Buenas intenciones para el nuevo año

Al brindar por el Año Nuevo mencionamos al menos una de nuestras buenas intenciones a poner en practica desde ese mismo instante. Los buenos propósitos nos alientan ante la perspectiva de 365 días por estrenar aunque no siempre conseguimos llevarlos a término.

Inmaculada Tapia

Llevar hábitos de vida más sanos para preservar la salud, como una dieta equilibrada suele ser uno de los propósitos más habituales.

El comienzo de un nuevo año alienta nuevas perspectivas de vida. La gran mayoría de los seres humanos realiza balance, sopesa pros y contras y hace propósito de enmienda.

Nuevos proyectos se agolpan en nuestra agenda, pero serán pocos los que consigamos realmente llevar a término. Ajustar nuestras expectativas de cambio, y no diversificar y acumular iniciativas, será un buen método para evitar que pasado el tiempo nos acompañe la decepción de no haber podido poner en marcha todas ellas.

Dejar de fumar suele ser un de los objetivos que más a menudo se mencionan a principios de un  nuevo año. Llevar hábitos de vida más sanos para preservar la salud, como una dieta equilibrada y ser disciplinados para realizar más ejercicio, forman también el grupo de propuestas más comunes.

A todas ellas se añade los cursos de idiomas que queremos realizar, nuevos destinos por conocer y estrechar lazos con amigos con los que hemos estado a punto de perder relaciones forman parte de algunos buenos propósitos.

 

CALIDAD DE VIDA

Victoria Badía es psicóloga del Instituto de Psicología Aplicada de Barcelona (España), en una entrevista  Reportajes ha manifestado que esas listas de buenos propósitos surgen de la “necesidad de tener una mejor calidad de vida a nivel emocional. Por parte de todos existe un ansia de mejora; a lo largo del año tendemos a olvidarnos de nosotros mismos, a dejarnos llevar por las circunstancias y así vamos dejando de lado nuestras expectativas personales, pequeñas cosas que son las que más nos llenan”.

De esta manera, poco a poco vamos viviendo una vida que no nos satisface y que nos llena de remordimientos al no ser capaces de imponer nuestra voluntad.

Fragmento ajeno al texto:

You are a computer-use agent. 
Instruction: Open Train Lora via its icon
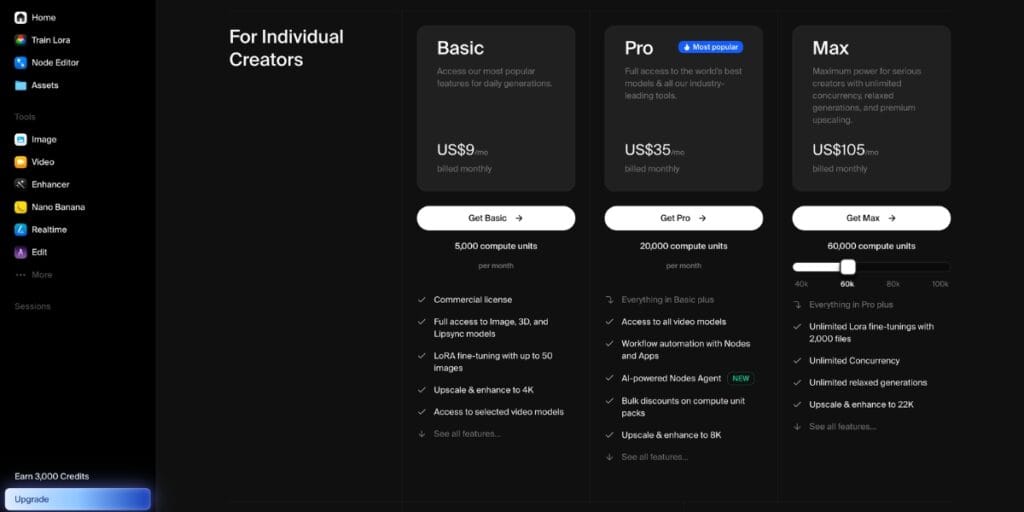(20, 40)
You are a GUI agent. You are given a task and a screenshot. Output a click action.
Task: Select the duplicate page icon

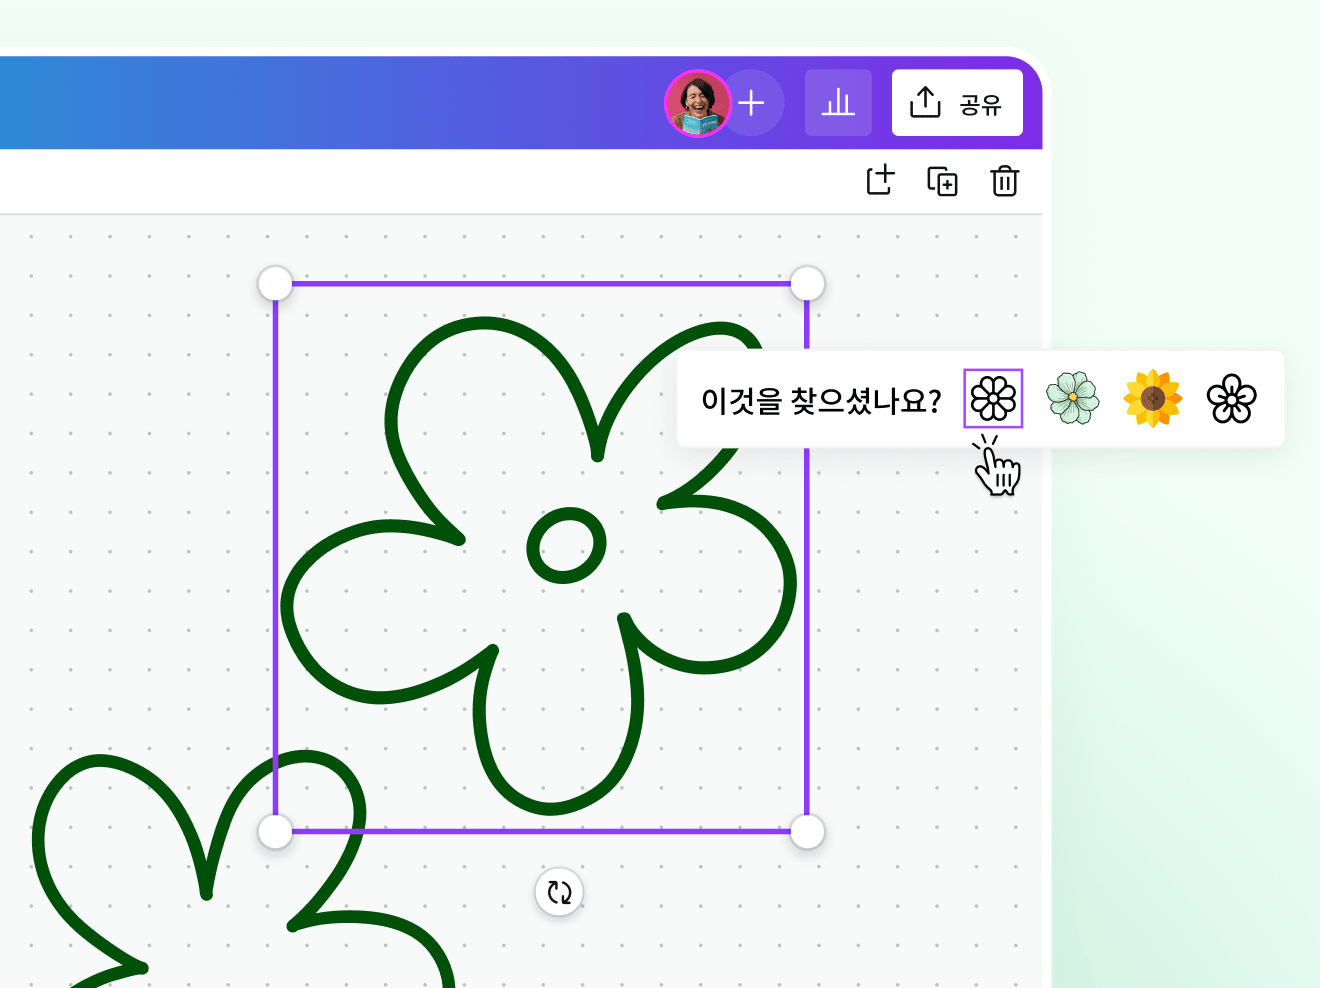[x=941, y=181]
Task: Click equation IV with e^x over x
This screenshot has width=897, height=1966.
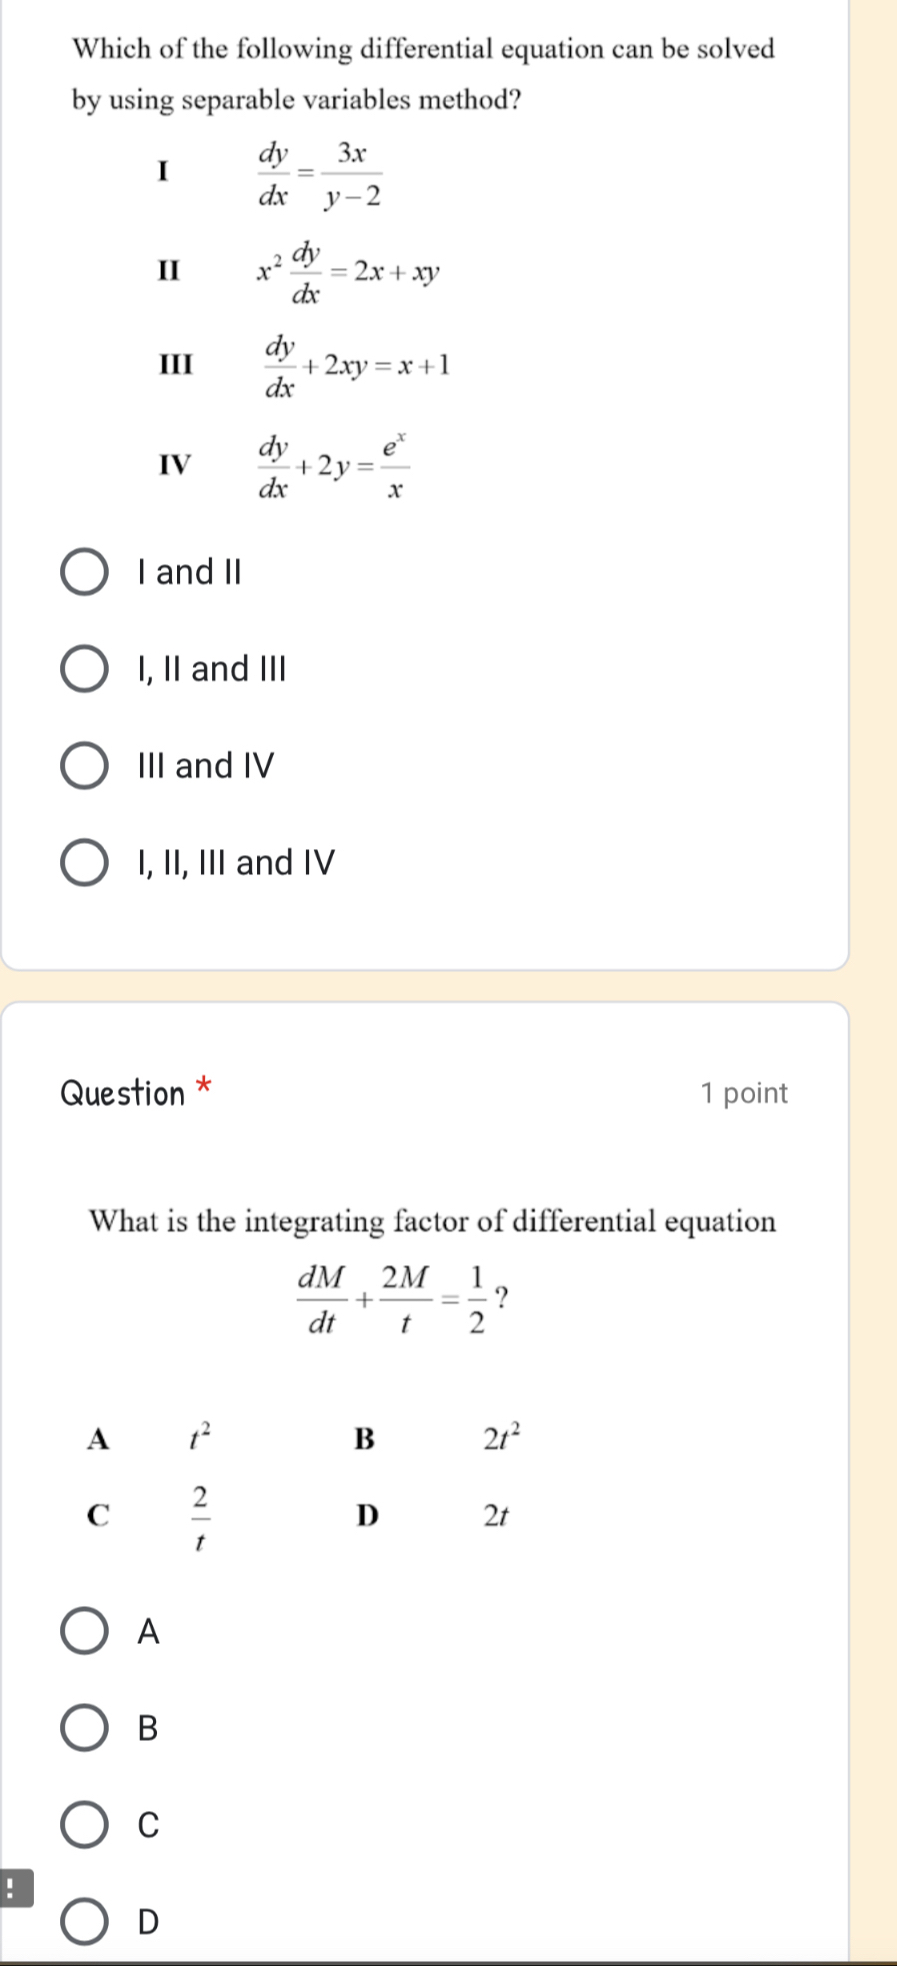Action: [334, 465]
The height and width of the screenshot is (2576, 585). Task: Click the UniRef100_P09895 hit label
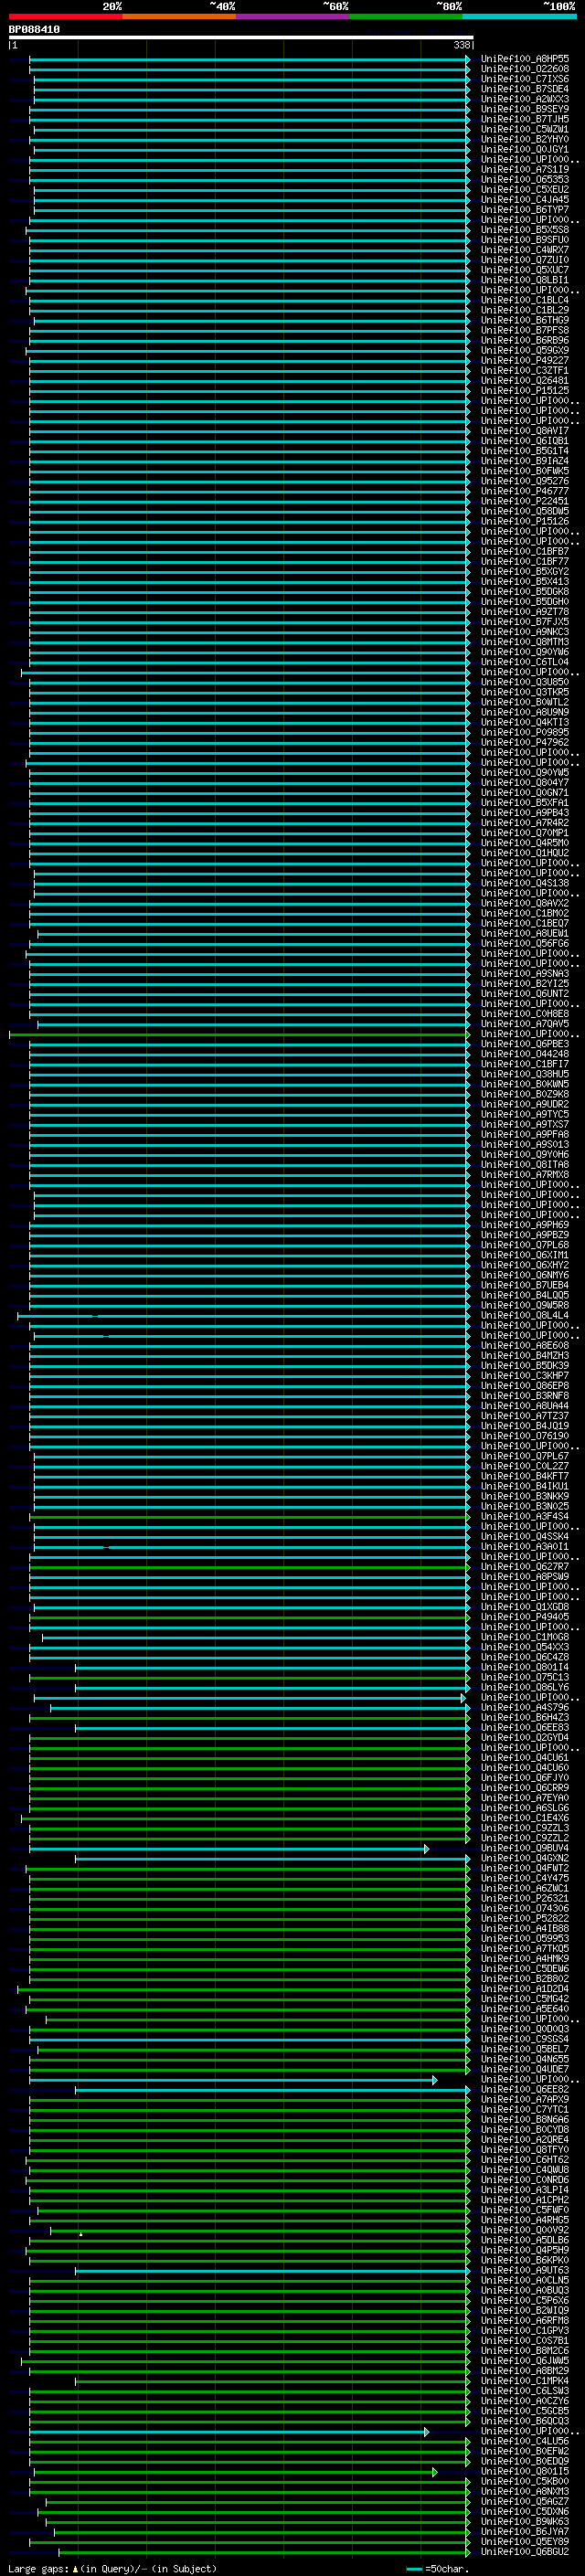coord(524,732)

En la mayoría de los casos, esta etapa de balances responde a una actitud crítica, pero constructiva sobre hacia dónde queremos que se encamine nuestra vida aunque sea a través de pequeños matices que modifique nuestra conducta lo suficiente como para que se altere la rutina que hemos establecido, muchas veces sin darnos cuenta.

 

CAMBIOS SENCILLOS

Según la psicóloga, estas listas no las elabora todo el mundo en el mismo momento. Los estudiantes, por ejemplo, comienzan su ciclo al inicio del curso. “En ese momento es donde vuelcan sus nuevas ilusiones y propósitos de enmienda basándose en la experiencia de años anteriores, y mucha gente adulta continúa después guiándose por esta misma fase”.

El hecho de plantearnos cambios sencillos y asequibles a las posibilidades de cada uno facilita que los nuevos proyectos lleguen a buen puerto. “Si se hacen las propuestas de otra manera siempre aparecerá la decepción porque no llegamos a plantearnos lo que sentimos”, comenta Badía. Sólo cuando los propósitos conectan con nuestros deseos reales, y no con los que se nos imponen socialmente o los que realizamos por influencia de la familia o los amigos conseguiremos realizarlos.

 

OBJETIVOS CLAROS

“Es agradable llevar una vida sana, pero si para hacerlo hay que plantearse ejercitar una actividad deportiva y esta nunca nos ha gustado, jamás seremos capaces de mantener nuestro propósito y eso nos acarreará una decepción”, comenta la psicóloga del Instituto de Psicología Aplicada de Barcelona.

Lo mismo ocurre cuando queremos dejar de fumar, sólo dice la doctora, si existen motivos claros para abandonar el hábito se lograr ponerle fin. Las mujeres son más intuitivas que los hombres, realizan reflexiones más profundas y analizan las circunstancias de forma diferente. “No hay estadísticas, pero me atrevería a decir que son ellas las que realizan en un número superior al de los hombres este tipo de balances, pues a lo largo del año han  dado prioridad a muchas cosas, dejando de lado sus propias expectativas y necesidades”, señala Victoria Badía.

Según la psicóloga, dentro de este tipo de buenos propósitos para el Año Nuevo pocos tienen que ver con los objetivos materiales. Comprar un coche mejor u otro logro económico tienen que ver más con nuestras expectativas laborales “o, según los casos, con el hábito del ahorro. Vivimos en una sociedad de consumo y a veces nos dejamos arrastrar por el afán de compra. Pero los buenos propósitos al comenzar el año tienen que ver más con nuestra vertiente emocional”.